## Your assignment
Looking at the listing below, retype exactly the lines starting at the one containing "Task: Click the green Messi. caption tag" and ending at the one containing "Viewport: 1024px width, 782px height.", both included, and nothing else.

## Exercise materials
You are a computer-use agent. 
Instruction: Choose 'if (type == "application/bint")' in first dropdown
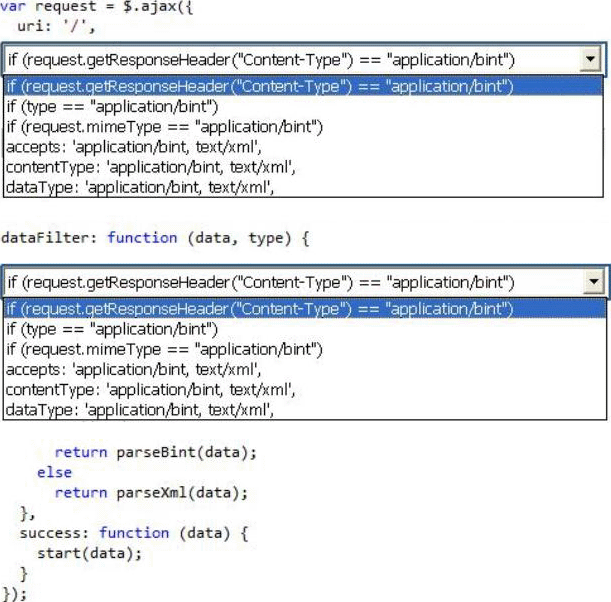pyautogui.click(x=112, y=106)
...
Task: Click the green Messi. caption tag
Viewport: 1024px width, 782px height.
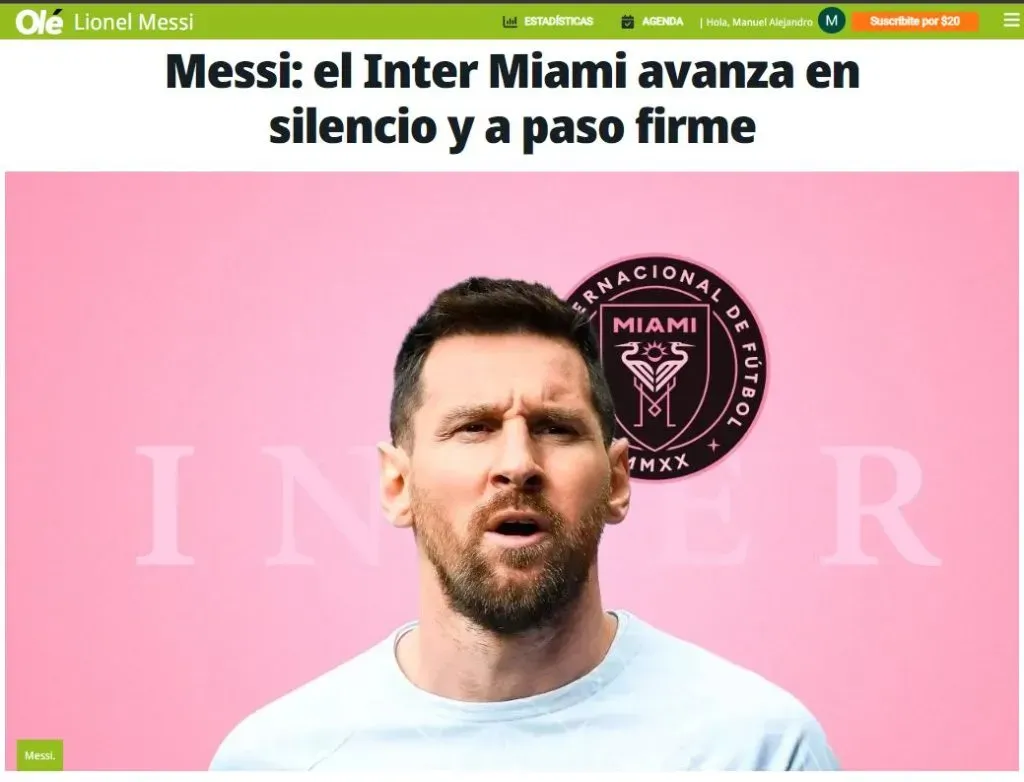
---
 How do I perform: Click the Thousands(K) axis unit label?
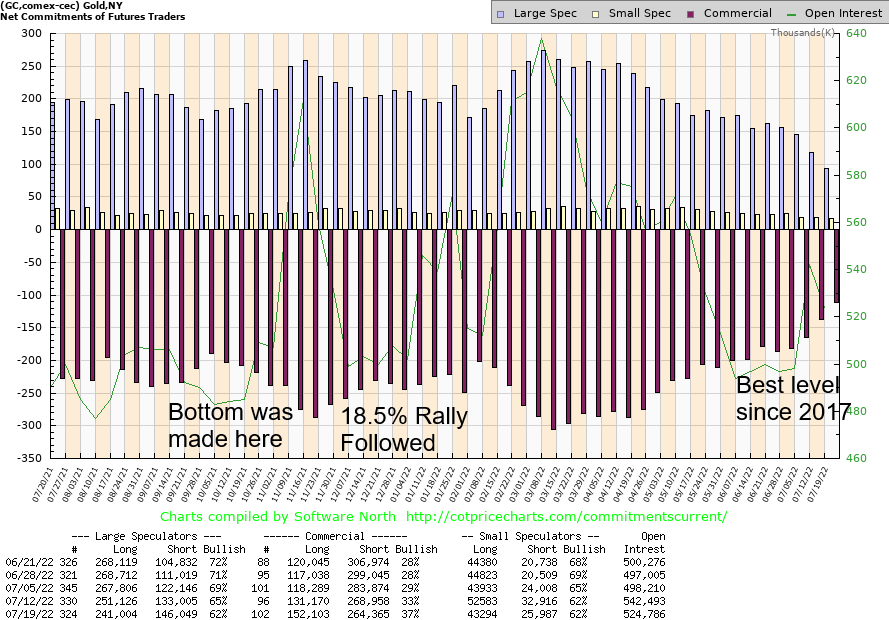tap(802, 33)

## Answer section
Task: Click the green Messi. caption tag
Viewport: 1024px width, 782px height.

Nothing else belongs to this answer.